|Title||Spatial uncertainty in herbarium data: simulated displacement but not error distance alters estimates of phenological sensitivity to climate in a widespread California wildflower|
|Publication Type||Journal Article|
|Year of Publication||2022|
|Authors||Gamble, Devin E., and Susan J. Mazer|
|Keywords||climate change, error distance, georeferencing, herbarium, phenology, spatial uncertainty|
Herbarium records provide a broad spatial and temporal range with which to investigate plant responses to environmental change. Research on plant phenology and its sensitivity to climate has advanced with the increasing availability of digitized herbarium specimens, but limitations of specimen-derived data can undermine the inferences derived from such research. One issue that has received little attention is collection site uncertainty (i.e. error distance), a measure of confidence in the location from which a specimen was collected.
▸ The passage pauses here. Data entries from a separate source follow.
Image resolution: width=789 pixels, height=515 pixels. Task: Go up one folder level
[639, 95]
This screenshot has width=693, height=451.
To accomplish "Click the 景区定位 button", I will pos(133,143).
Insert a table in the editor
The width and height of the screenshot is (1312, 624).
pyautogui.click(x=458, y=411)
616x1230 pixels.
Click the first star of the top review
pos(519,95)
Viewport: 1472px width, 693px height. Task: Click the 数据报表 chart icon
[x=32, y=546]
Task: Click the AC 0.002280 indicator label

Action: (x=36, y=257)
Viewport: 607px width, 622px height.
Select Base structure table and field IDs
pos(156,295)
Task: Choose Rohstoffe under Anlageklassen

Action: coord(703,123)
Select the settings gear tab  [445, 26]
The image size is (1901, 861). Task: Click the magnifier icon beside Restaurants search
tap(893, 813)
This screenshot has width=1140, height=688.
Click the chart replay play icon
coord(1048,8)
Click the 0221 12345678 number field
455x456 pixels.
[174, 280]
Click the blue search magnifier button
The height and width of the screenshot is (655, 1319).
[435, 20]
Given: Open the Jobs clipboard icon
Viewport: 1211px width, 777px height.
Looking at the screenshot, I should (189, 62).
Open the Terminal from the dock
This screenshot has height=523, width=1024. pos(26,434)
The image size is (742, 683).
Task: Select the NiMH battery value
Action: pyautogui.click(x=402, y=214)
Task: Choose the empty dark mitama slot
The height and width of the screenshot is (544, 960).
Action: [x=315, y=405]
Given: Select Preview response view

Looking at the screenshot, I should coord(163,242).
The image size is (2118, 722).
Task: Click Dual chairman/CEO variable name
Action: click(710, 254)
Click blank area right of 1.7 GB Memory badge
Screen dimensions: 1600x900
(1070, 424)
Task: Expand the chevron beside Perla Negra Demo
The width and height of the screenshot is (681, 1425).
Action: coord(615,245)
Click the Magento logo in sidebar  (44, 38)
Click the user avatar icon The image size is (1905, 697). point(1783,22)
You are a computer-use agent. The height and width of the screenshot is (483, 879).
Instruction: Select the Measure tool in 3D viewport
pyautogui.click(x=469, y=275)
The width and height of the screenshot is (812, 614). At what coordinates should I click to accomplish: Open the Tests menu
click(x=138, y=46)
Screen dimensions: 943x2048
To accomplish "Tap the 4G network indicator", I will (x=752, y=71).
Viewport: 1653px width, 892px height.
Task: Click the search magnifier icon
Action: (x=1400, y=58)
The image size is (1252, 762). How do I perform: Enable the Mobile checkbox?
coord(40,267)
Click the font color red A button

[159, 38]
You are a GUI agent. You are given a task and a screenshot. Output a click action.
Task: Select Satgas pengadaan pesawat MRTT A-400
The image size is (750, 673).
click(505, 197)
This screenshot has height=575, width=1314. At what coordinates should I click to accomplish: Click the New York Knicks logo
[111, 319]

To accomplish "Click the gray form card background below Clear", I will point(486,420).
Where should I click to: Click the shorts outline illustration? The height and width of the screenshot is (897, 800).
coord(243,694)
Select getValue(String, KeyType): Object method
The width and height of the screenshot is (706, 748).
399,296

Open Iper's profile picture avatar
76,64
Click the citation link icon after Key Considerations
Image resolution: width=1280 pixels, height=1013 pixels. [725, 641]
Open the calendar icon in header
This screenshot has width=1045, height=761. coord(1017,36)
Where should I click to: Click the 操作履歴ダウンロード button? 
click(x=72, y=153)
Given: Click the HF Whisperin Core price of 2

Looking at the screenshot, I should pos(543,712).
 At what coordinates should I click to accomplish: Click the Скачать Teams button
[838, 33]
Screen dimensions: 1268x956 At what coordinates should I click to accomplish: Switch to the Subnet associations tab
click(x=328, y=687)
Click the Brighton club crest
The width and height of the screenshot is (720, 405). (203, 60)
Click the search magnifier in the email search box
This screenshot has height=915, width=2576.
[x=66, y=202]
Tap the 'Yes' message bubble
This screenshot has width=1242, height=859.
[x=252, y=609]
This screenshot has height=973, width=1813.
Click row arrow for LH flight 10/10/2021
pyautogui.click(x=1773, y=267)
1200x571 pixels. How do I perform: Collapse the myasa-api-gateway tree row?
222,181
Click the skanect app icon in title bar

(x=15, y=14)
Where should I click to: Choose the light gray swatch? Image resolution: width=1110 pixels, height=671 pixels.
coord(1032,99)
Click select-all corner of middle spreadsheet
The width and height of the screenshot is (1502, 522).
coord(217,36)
We conducted comparative analyses of phenoclimatic models to determine whether spatial deviations of 2, 5, 15 or 25 km between recorded and simulated collection sites, as well as the error distance reported in digitized records, affect estimates of the phenological sensitivity of flowering time to annual temperature and precipitation in a widespread annual California wildflower. In this approach, we considered both spatial and interannual variation in climatic conditions. Simulated site displacements led to increasingly weak estimates of phenological sensitivity to temperature and precipitation anomalies with increasing distances. However, we found no significant effect of reported error distance magnitude on estimates of phenological sensitivity to climate normals or anomalies. These findings suggest that the spatial uncertainty of collection sites among specimens of widely collected plant species may not adversely affect estimates of phenological sensitivity to climate, even though real discrepancies and georeferencing inaccuracy can negatively impact such estimates. Collection site uncertainty merits further attention as a potential source of noise in herbarium data, especially for research on how plant traits respond to spatial and interannual climatic variation.